VirtualBox requires administrative rights to install, meaning the threat actor entered as or was able to escalate privileges to an administrator’s account, which likely started by harvesting legitimate credentials via a phishing campaign. Having this administrator access allowed them to get around security controls as administrative accounts often require minimal safeguards while also having the ability to turn off most security tools (which is not a best practice). By installing VirtualBox, the threat actor was able to create a Windows 7 machine providing the perpetrator with an ‘invisible’ machine that was able to communicate with all other internal machines, providing an ideal staging place for the malicious code.

In most cases, threat actors utilize newly created machines to spread ransomware. By keeping the malware on the virtual machine and calling to it, threat actors employ fileless malware techniques, a common tactic for subverting standard security tools. The tools installed on the legitimate machines could neither observe nor scan the malware as the file never actually resided on their systems, only within this implanted box.

Fortunately, we had a dedicated team of experts monitoring this environment allowing us to isolate and investigate the suspicious behavior as soon as it became apparent.

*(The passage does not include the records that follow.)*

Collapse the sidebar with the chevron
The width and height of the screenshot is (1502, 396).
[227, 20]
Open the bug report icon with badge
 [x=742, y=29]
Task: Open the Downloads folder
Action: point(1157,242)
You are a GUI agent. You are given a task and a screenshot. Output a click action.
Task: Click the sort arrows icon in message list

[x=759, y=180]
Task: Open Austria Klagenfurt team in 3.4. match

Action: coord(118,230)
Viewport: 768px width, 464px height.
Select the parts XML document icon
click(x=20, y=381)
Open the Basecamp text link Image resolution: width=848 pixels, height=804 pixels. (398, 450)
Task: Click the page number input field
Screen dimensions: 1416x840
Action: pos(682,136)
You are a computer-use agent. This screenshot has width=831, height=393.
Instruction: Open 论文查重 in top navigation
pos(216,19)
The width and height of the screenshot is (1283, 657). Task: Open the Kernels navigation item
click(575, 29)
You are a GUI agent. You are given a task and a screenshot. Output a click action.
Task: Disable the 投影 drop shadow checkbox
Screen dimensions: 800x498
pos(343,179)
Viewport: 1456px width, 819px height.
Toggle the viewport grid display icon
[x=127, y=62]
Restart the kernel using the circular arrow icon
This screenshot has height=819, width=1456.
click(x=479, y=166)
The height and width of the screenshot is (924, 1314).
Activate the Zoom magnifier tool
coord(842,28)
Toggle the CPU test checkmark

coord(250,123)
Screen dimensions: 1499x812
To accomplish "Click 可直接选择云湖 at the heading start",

As we suspected, the installed VirtualBox was malicious but ultimately detected and unable to persist in the environment, which remained unaffected.

It is true that tools create necessary alerts, but if no one is there to receive those alerts no action can be taken. Weekends and holidays are by far the most common time for attacks and a 24×7 SOC sees those immediately, whereas a typical team may not see them until the following week. By then it’s too late.

Additionally, there are instances where alerts are made for suspicious activity but are left as only informational alerts because they do not match a specific ruleset identifying the activity as malicious. This type of alert often sneaks by standard toolsets unnoticed. Security tools are necessary and important in optimizing the capabilities of analysts and engineers. With a team constantly monitoring everything, each alert gets reviewed regardless of severity.

A truly mature security posture requires the training and curiosity humans bring to the table in our quest to stay ahead of threat actors seeking to devastate partner environments. As adversaries constantly build workarounds for the latest tool upgrades, we ensure that a savvy team of humans, attuned to the nuances of each unique threat actor’s evolving playbook, always remains standing in the adversary’s way.